United Artists Books a publié certains des livres importants des pairs de Bernadette Mayer, comme Barbara Henning (en), Thomas Savage, Gloria Frym (en), Bobbie Louise Hawkins (en), Hannah Weiner (en), Elio Schneeman (en), etc., en plus de plusieurs de ses propres œuvres et de Lewis Warsh (en)[21].

Dans une interview de Susan Howe à la fin des années 1970, Mayer a évoqué le sujet de l'auto-édition :

«Je pense que c'est bien de publier son propre travail.Je ne me suis jamais sentie hésiter à ce sujet...Cela semble être un moyen de diffuser l’écriture de manière très efficace.Vous pouvez le faire savoir à toutes les personnes qui vont le lire.Il n'y a pas de bêtises.Vous pouvez le faire comme vous le souhaitez.» [22].

United Artists Books est resté une maison d'édition active après la séparation de Mayer et Warsh au milieu des années 1980.

Bernadette Mayer a échangé des correspondances avec de nombreux écrivains, notamment le poète Clark Coolidge (en) avec lequel elle a collaboré sur The Cave, un projet axé sur un voyage qui les a tous deux amenés jusqu'à Eldon's Cave, dans l’ouest du Massachusetts[23]. Bernadette Mayer a également collaboré avec les poètes Anne Waldman, Alice Notley, Lee Ann Brown (en), et Jen Karmin[24].

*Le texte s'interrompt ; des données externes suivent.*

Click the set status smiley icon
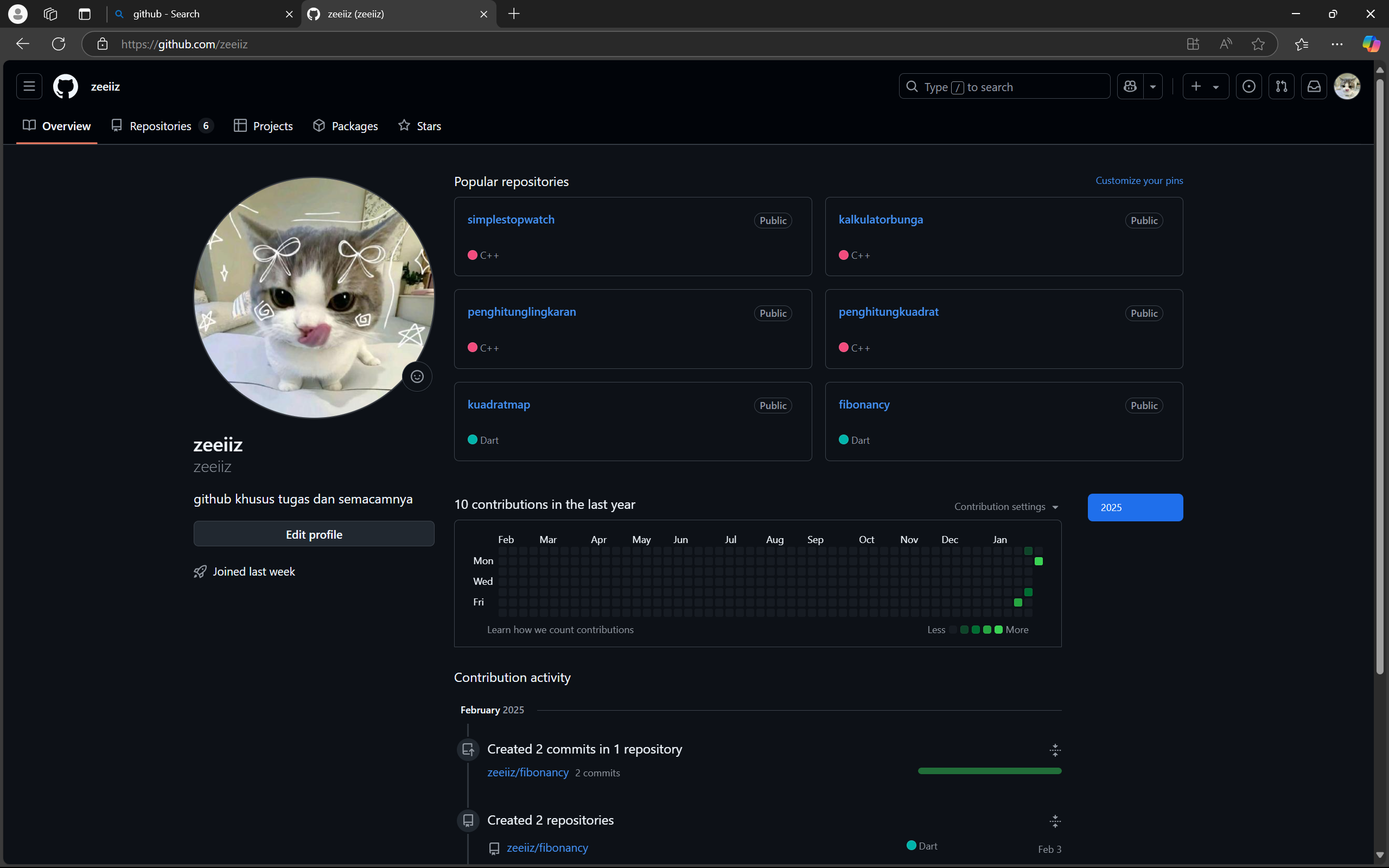Image resolution: width=1389 pixels, height=868 pixels. 417,376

Plus tôt dans sa vie, Bernadette Mayer a vécu à Lenox dans le Massachusetts.

Bernadette Mayer était en couple avec le poète Lewis Warsh (en) avec qui elle eut trois enfants[20]. Au sujet de sa vie romantique, Bernadette Mayer a écrit : «  J'ai quitté un bel amoureux anarchiste avec qui j'étais depuis 10 ans parce qu'il ne voulait aucune responsabilité concernant les enfants, j'ai choisi d'en avoir trois avec un autre, et je vis maintenant "seule" avec eux. »

Bernadette Mayer vit avec son partenaire le poète Philip Good à Albany dans le nord-ouest de l'État de New York[25].

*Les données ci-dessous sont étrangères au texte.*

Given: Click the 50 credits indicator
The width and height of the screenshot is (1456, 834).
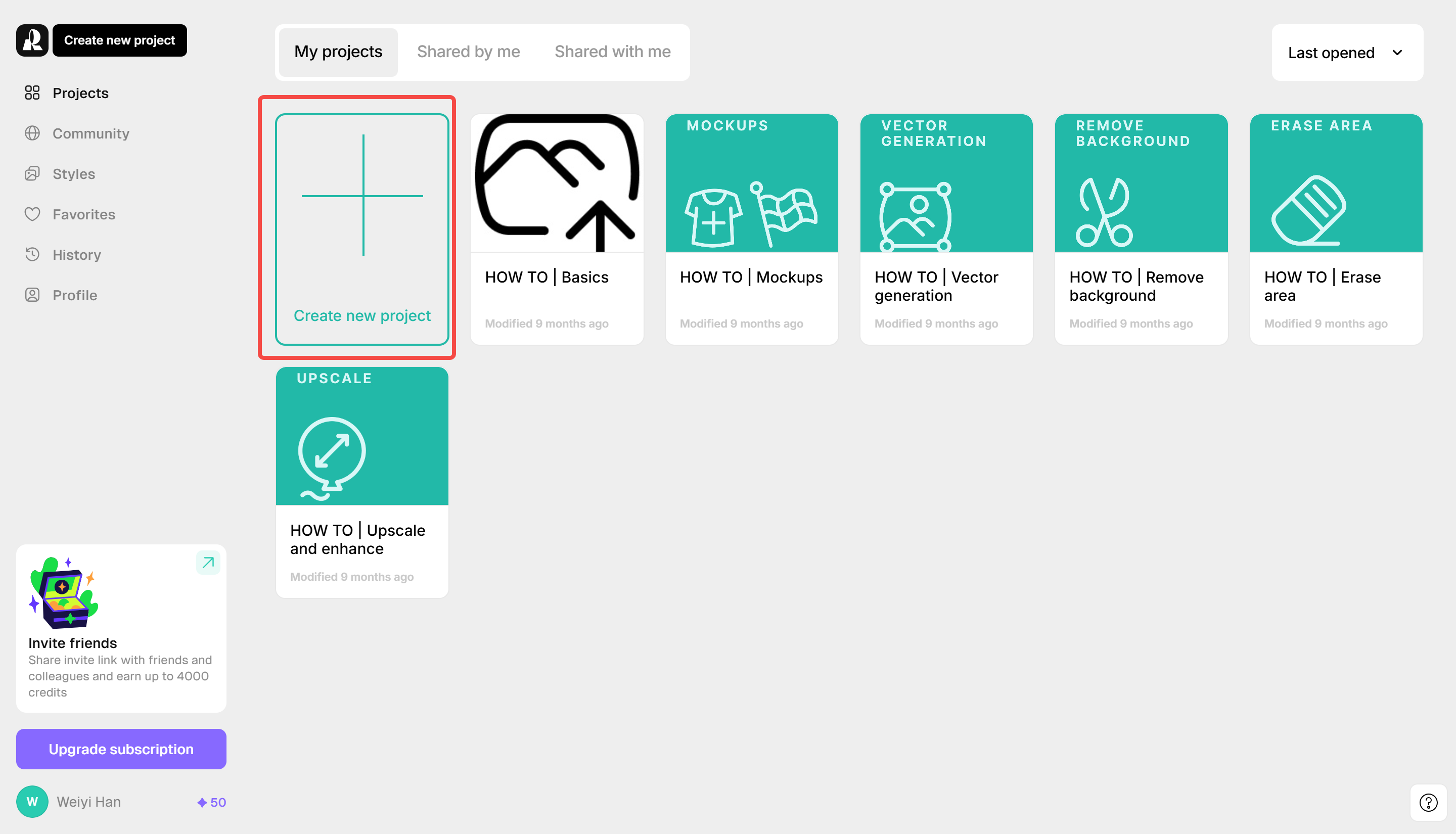Looking at the screenshot, I should [211, 802].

En 1994, Mayer a subi un accident vasculaire cérébral invalidant. Bien qu'elle se soit rétablie, cela a altéré ses capacités motrices et continue d'affecter son processus d'écriture[4].

Les archives de Bernadette Mayer sont déposées et consultables à la bibliothèque de l'université de Californie à San Diego[26],[20].

La gestion vigilante de sa mémoire et son utilisation d'un récit de flux de conscience sont deux marques de fabrique de son écriture, bien qu'elle soit également connue pour son travail sur la forme et la mythologie. Outre l'influence de son art visuel et textuel et de son journal, la poésie de Mayer est largement reconnue comme l'une des premières à parler avec exactitude de l'expérience de la maternité[27].